───── SOURCE MATERIAL
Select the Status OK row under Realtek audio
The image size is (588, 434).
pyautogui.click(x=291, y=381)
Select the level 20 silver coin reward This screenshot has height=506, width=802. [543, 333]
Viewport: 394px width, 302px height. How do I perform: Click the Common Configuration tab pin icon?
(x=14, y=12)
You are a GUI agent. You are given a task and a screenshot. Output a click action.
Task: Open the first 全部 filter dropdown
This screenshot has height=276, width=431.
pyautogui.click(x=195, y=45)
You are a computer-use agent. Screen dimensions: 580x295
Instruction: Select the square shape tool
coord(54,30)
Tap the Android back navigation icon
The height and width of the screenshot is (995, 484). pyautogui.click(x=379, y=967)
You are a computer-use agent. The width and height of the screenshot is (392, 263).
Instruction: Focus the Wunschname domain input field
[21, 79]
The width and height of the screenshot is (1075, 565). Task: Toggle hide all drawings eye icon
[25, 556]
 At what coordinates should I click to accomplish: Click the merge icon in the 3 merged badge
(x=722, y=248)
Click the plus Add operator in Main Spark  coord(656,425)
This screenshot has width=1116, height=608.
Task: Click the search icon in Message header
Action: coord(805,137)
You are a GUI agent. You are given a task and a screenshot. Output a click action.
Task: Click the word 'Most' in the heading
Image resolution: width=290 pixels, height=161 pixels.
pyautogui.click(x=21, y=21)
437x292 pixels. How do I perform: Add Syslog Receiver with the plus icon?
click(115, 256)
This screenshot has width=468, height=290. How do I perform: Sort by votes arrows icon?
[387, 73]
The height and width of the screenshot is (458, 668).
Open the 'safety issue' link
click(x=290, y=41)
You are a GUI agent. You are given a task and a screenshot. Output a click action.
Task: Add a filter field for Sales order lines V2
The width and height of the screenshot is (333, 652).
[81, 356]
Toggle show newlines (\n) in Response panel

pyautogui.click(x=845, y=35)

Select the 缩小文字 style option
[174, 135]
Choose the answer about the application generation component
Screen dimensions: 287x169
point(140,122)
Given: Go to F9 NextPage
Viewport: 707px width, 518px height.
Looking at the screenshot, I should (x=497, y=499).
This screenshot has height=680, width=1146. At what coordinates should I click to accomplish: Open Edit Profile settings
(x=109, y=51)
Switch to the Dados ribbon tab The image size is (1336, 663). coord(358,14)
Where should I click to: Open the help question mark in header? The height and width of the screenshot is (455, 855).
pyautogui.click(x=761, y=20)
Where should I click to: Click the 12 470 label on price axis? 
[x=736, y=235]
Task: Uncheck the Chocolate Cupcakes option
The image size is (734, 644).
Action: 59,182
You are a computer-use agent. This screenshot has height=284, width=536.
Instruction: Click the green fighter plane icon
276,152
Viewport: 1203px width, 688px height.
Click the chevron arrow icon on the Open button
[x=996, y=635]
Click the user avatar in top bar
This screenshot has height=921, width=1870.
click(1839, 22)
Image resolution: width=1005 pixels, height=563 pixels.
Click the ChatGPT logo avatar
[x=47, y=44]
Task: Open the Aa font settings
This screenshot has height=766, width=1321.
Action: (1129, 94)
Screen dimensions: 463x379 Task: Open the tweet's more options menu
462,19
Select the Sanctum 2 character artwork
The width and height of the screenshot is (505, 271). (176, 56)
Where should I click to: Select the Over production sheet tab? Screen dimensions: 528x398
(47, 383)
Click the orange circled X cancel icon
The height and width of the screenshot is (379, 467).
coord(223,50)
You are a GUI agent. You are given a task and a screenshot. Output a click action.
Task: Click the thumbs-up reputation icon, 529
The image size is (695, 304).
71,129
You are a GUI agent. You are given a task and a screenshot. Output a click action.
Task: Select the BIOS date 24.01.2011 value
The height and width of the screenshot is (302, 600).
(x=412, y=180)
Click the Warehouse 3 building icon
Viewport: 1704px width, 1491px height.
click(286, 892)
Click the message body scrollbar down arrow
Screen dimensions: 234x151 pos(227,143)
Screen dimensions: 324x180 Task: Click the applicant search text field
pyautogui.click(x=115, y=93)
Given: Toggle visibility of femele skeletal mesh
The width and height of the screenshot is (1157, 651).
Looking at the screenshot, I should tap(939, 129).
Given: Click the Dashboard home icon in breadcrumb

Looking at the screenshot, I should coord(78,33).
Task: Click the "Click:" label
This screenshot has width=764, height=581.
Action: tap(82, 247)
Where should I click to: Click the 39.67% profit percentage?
──────────
▶ WORK TO COMPLETE: Go through the records above and repeat each one exactly.

▶ WRITTEN REPLY:
Select the Status OK row under Realtek audio
The image size is (588, 434).
pyautogui.click(x=291, y=381)
Select the level 20 silver coin reward This screenshot has height=506, width=802. [543, 333]
Viewport: 394px width, 302px height. How do I perform: Click the Common Configuration tab pin icon?
(x=14, y=12)
You are a GUI agent. You are given a task and a screenshot. Output a click action.
Task: Open the first 全部 filter dropdown
This screenshot has height=276, width=431.
pyautogui.click(x=195, y=45)
You are a computer-use agent. Screen dimensions: 580x295
Instruction: Select the square shape tool
coord(54,30)
Tap the Android back navigation icon
The height and width of the screenshot is (995, 484). pyautogui.click(x=379, y=967)
You are a computer-use agent. The width and height of the screenshot is (392, 263).
Instruction: Focus the Wunschname domain input field
[21, 79]
The width and height of the screenshot is (1075, 565). Task: Toggle hide all drawings eye icon
[25, 556]
 At what coordinates should I click to accomplish: Click the merge icon in the 3 merged badge
(x=722, y=248)
Click the plus Add operator in Main Spark  coord(656,425)
This screenshot has width=1116, height=608.
Task: Click the search icon in Message header
Action: coord(805,137)
You are a GUI agent. You are given a task and a screenshot. Output a click action.
Task: Click the word 'Most' in the heading
Image resolution: width=290 pixels, height=161 pixels.
pyautogui.click(x=21, y=21)
437x292 pixels. How do I perform: Add Syslog Receiver with the plus icon?
click(115, 256)
This screenshot has width=468, height=290. How do I perform: Sort by votes arrows icon?
[387, 73]
The height and width of the screenshot is (458, 668).
Open the 'safety issue' link
click(x=290, y=41)
You are a GUI agent. You are given a task and a screenshot. Output a click action.
Task: Add a filter field for Sales order lines V2
The width and height of the screenshot is (333, 652).
[81, 356]
Toggle show newlines (\n) in Response panel

pyautogui.click(x=845, y=35)

Select the 缩小文字 style option
[174, 135]
Choose the answer about the application generation component
Screen dimensions: 287x169
point(140,122)
Given: Go to F9 NextPage
Viewport: 707px width, 518px height.
Looking at the screenshot, I should (x=497, y=499).
This screenshot has height=680, width=1146. At what coordinates should I click to accomplish: Open Edit Profile settings
(x=109, y=51)
Switch to the Dados ribbon tab The image size is (1336, 663). coord(358,14)
Where should I click to: Open the help question mark in header? The height and width of the screenshot is (455, 855).
pyautogui.click(x=761, y=20)
Where should I click to: Click the 12 470 label on price axis? 
[x=736, y=235]
Task: Uncheck the Chocolate Cupcakes option
The image size is (734, 644).
Action: 59,182
You are a computer-use agent. This screenshot has height=284, width=536.
Instruction: Click the green fighter plane icon
276,152
Viewport: 1203px width, 688px height.
Click the chevron arrow icon on the Open button
[x=996, y=635]
Click the user avatar in top bar
This screenshot has height=921, width=1870.
click(1839, 22)
Image resolution: width=1005 pixels, height=563 pixels.
Click the ChatGPT logo avatar
[x=47, y=44]
Task: Open the Aa font settings
This screenshot has height=766, width=1321.
Action: (1129, 94)
Screen dimensions: 463x379 Task: Open the tweet's more options menu
462,19
Select the Sanctum 2 character artwork
The width and height of the screenshot is (505, 271). (176, 56)
Where should I click to: Select the Over production sheet tab? Screen dimensions: 528x398
(47, 383)
Click the orange circled X cancel icon
The height and width of the screenshot is (379, 467).
coord(223,50)
You are a GUI agent. You are given a task and a screenshot. Output a click action.
Task: Click the thumbs-up reputation icon, 529
The image size is (695, 304).
71,129
You are a GUI agent. You are given a task and a screenshot. Output a click action.
Task: Select the BIOS date 24.01.2011 value
The height and width of the screenshot is (302, 600).
(x=412, y=180)
Click the Warehouse 3 building icon
Viewport: 1704px width, 1491px height.
click(286, 892)
Click the message body scrollbar down arrow
Screen dimensions: 234x151 pos(227,143)
Screen dimensions: 324x180 Task: Click the applicant search text field
pyautogui.click(x=115, y=93)
Given: Toggle visibility of femele skeletal mesh
The width and height of the screenshot is (1157, 651).
Looking at the screenshot, I should tap(939, 129).
Given: Click the Dashboard home icon in breadcrumb

Looking at the screenshot, I should coord(78,33).
Task: Click the "Click:" label
This screenshot has width=764, height=581.
Action: tap(82, 247)
Where should I click to: Click the 39.67% profit percentage?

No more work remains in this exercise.